▶ _Task goal_
The required output is the line with "At what coordinates should I click to accomplish: Open" through the final line of the entries, each one exactly as it stands.

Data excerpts

# # # #

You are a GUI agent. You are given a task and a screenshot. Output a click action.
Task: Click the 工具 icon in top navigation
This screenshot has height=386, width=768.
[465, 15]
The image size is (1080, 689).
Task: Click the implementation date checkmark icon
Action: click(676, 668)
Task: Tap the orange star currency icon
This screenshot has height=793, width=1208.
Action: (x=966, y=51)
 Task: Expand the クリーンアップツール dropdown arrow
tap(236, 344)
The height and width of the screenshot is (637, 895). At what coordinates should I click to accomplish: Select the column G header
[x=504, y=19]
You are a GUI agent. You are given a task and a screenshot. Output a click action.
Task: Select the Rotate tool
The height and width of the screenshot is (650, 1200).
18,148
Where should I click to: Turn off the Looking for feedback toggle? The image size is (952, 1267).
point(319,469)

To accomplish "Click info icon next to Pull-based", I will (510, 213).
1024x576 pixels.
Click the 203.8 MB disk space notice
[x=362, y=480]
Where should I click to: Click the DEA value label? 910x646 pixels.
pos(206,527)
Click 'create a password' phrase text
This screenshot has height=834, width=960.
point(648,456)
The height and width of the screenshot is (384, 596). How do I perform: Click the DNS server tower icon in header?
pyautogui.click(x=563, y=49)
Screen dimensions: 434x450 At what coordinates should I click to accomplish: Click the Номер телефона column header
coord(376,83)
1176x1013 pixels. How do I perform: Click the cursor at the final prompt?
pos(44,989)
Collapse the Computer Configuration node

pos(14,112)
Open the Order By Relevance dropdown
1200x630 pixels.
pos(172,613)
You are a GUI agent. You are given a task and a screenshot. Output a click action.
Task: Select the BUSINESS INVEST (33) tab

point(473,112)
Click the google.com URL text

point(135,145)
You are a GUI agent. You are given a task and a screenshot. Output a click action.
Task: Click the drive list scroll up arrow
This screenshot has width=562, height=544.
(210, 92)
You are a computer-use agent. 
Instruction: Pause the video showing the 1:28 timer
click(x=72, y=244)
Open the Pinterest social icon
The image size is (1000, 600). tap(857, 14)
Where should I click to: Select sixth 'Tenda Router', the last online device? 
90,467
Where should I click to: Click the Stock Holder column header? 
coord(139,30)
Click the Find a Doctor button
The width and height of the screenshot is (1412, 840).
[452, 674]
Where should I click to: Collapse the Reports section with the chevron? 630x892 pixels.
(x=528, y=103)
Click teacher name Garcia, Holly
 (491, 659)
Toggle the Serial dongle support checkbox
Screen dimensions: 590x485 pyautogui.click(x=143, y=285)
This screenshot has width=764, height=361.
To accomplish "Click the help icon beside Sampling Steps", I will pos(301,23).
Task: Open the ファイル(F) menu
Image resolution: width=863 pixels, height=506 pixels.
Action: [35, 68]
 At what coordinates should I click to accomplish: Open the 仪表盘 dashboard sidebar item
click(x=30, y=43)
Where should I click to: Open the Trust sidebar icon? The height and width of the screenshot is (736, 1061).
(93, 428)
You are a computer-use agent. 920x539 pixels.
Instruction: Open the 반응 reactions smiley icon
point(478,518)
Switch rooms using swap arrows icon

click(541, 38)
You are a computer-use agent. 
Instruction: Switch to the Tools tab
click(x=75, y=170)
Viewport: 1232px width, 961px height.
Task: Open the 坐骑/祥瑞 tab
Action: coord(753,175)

# # # #

▶ _Written answer_
 At what coordinates should I click to accomplish: Open the 仪表盘 dashboard sidebar item
click(x=30, y=43)
Where should I click to: Open the Trust sidebar icon? The height and width of the screenshot is (736, 1061).
(93, 428)
You are a computer-use agent. 920x539 pixels.
Instruction: Open the 반응 reactions smiley icon
point(478,518)
Switch rooms using swap arrows icon

click(541, 38)
You are a computer-use agent. 
Instruction: Switch to the Tools tab
click(x=75, y=170)
Viewport: 1232px width, 961px height.
Task: Open the 坐骑/祥瑞 tab
Action: coord(753,175)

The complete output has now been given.